EXERCISE DETAILS – Search the entries for the word "Presentation" and return every line where it is found.
INFORMATION SHOWN START
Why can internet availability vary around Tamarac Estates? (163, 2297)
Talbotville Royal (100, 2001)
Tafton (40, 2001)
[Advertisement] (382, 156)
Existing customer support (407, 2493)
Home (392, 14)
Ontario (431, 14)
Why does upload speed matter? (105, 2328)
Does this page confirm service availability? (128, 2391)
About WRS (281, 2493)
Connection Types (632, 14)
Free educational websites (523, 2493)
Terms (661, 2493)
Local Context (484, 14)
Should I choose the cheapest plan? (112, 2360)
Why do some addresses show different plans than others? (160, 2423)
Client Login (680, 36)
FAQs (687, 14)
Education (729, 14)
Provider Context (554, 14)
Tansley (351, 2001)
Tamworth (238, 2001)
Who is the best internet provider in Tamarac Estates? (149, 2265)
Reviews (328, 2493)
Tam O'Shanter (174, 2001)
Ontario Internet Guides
INFORMATION SHOWN END
INFORMATION SHOWN START
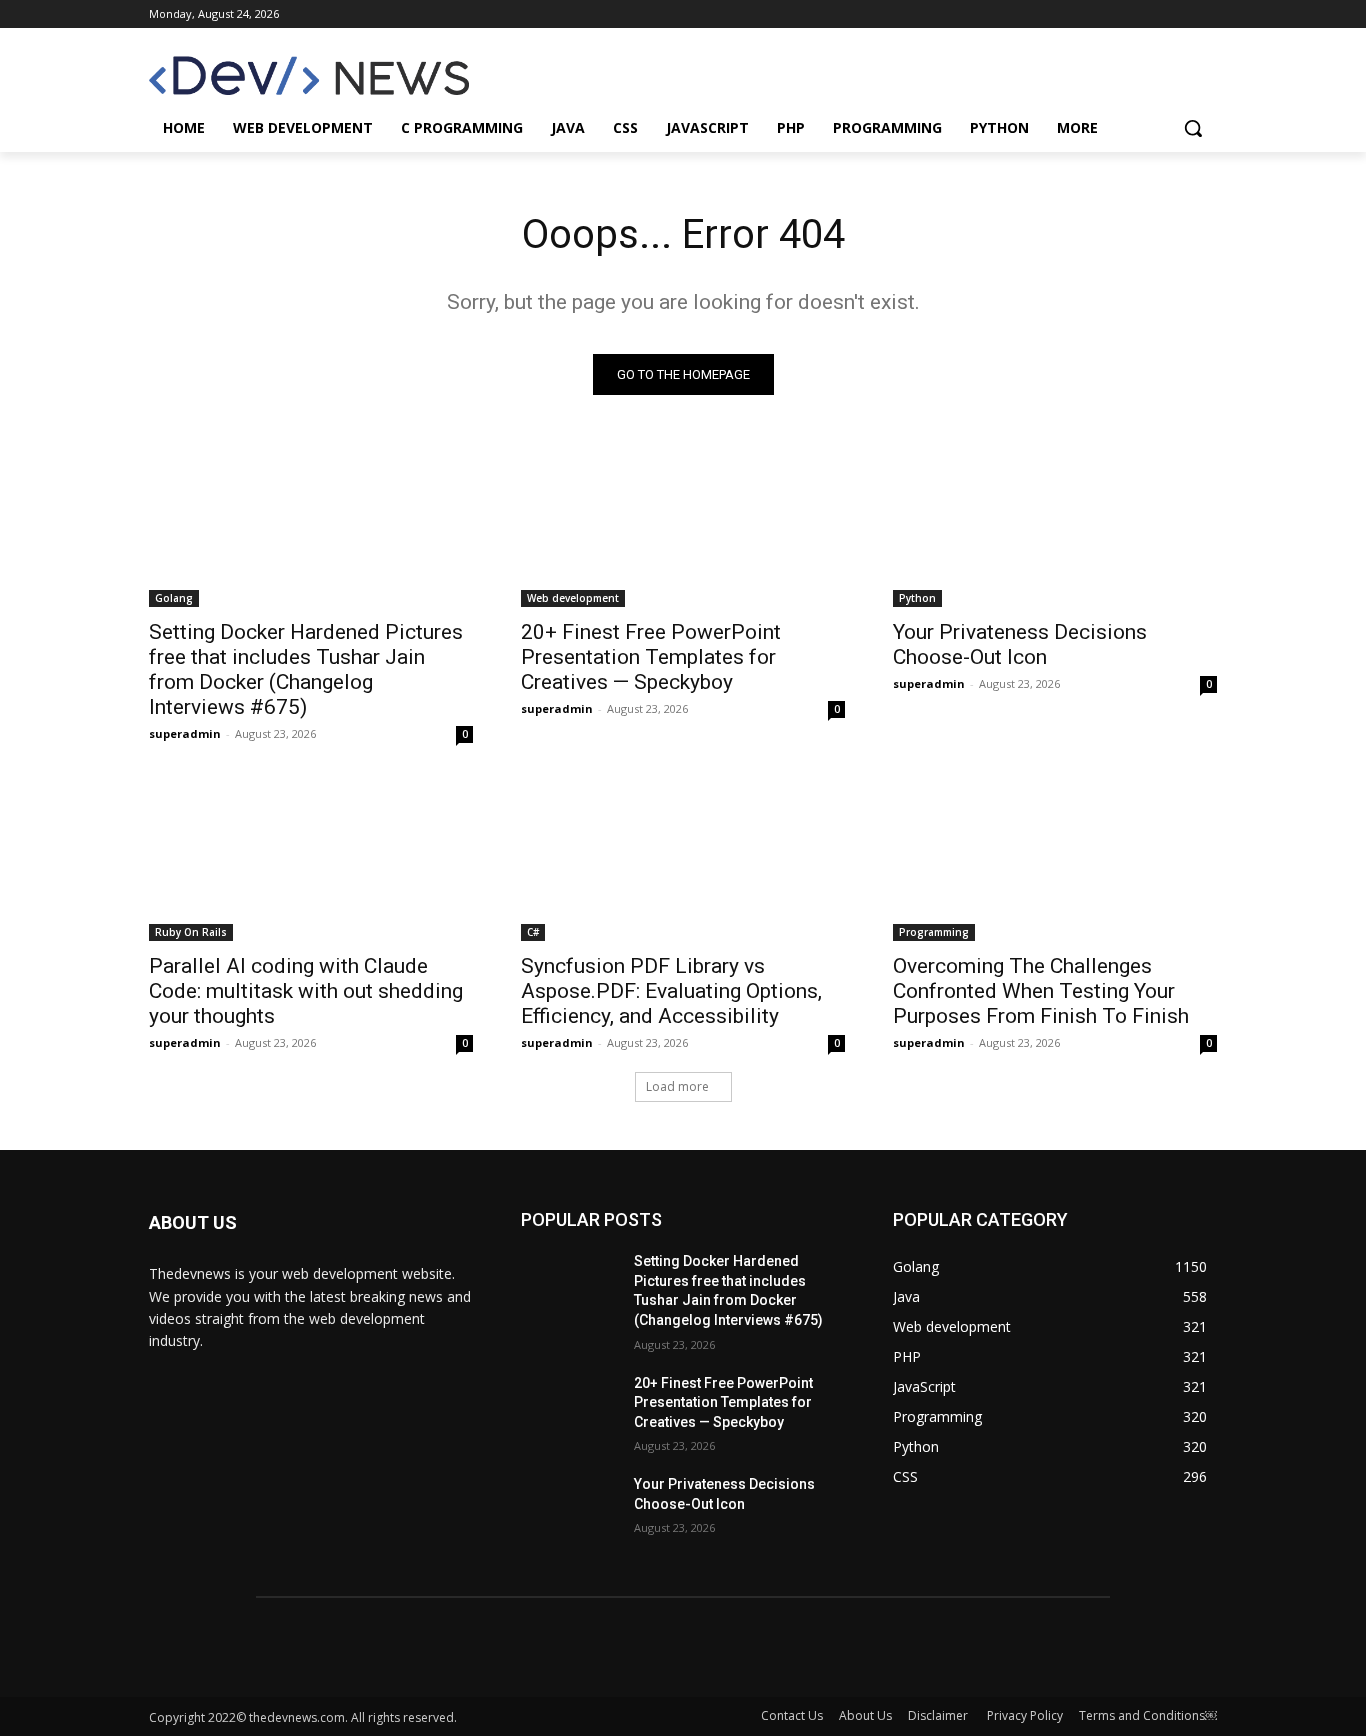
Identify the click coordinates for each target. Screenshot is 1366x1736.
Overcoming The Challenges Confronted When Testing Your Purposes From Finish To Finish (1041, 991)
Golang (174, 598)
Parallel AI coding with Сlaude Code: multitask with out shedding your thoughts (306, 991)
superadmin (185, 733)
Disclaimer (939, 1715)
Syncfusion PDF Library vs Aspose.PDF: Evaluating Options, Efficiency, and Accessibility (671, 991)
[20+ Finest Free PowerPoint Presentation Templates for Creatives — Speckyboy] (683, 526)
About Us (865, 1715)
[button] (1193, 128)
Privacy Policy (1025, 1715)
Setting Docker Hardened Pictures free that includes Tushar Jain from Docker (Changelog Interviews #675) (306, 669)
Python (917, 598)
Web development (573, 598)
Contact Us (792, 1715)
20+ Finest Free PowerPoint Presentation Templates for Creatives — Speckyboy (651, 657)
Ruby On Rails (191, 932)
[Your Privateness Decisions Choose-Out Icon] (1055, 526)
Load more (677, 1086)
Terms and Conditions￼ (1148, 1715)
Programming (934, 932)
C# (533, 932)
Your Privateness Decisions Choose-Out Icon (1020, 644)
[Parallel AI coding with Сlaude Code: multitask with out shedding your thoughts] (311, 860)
INFORMATION SHOWN END
WRITTEN ANSWER –
[20+ Finest Free PowerPoint Presentation Templates for Creatives — Speckyboy] (683, 526)
20+ Finest Free PowerPoint Presentation Templates for Creatives — Speckyboy (651, 657)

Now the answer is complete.